La taberna quedó en silencio. Pronto empezaron a oírse gemidos apagados, suspiros, sollozos. Las manos que sujetaban a Famelius le liberaron lentamente, con los restos del hechizo todavía gobernando sus mentes confusas. Éste cayó al suelo, desmadejado, sin comprender todavía muy bien lo que había ocurrido, sangrando por muchas zonas de su cuerpo. Una mano enguantada se movió ante sus ojos incrédulos.
--Ha faltado poco la voz era tan dulce como el agua en la garganta del sediento. Voz de mujer, una alegre cascada despeñándose en un idílico estanque.
Famelius no pudo responder. Como pudo agarró la mano que le ofrecían y se dejó alzar con suavidad.

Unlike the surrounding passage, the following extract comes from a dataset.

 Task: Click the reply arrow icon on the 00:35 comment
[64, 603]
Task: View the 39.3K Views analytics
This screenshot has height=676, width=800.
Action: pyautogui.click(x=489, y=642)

Para ser una mujer era fuerte, muy fuerte. La desconocida le ayudó a sentarse en el borde de la tarima. A su alrededor los parroquianos, confundidos, pedían que alguien les explicase lo que había sucedido. Famelius apretó los ojos, se mordió los labios, tratando de soportar un dolor que le atravesaba como una flecha en la noche. Cuando los abrió contempló el rostro más hermoso del universo. Durante un instante eterno se perdió en aquellos grandes ojos glaucos, transparentes como el alma de un niño, en aquella boca de miel, en la plateada melena que se despeñaba por sus hombros y se perdía tras unos hombros perfectos...
--Toma dijo ella con una sonrisa, haciendo que un nuevo universo se creara en alguna parte--. Creo que esto es tuyo.
Famelius tomó la espada de manos de aquel ángel. Y supo que había sido bendecido. En la frente de la mujer brillaba el Signo, el Círculo y la Flecha, tan claros como el sol que despierta al amanecer. Quiso arrodillarse, pero un puñal de dolor se lo impidió.
¿Qué había hecho él, un tosco soldado de provincias, para ser salvado por una diosa?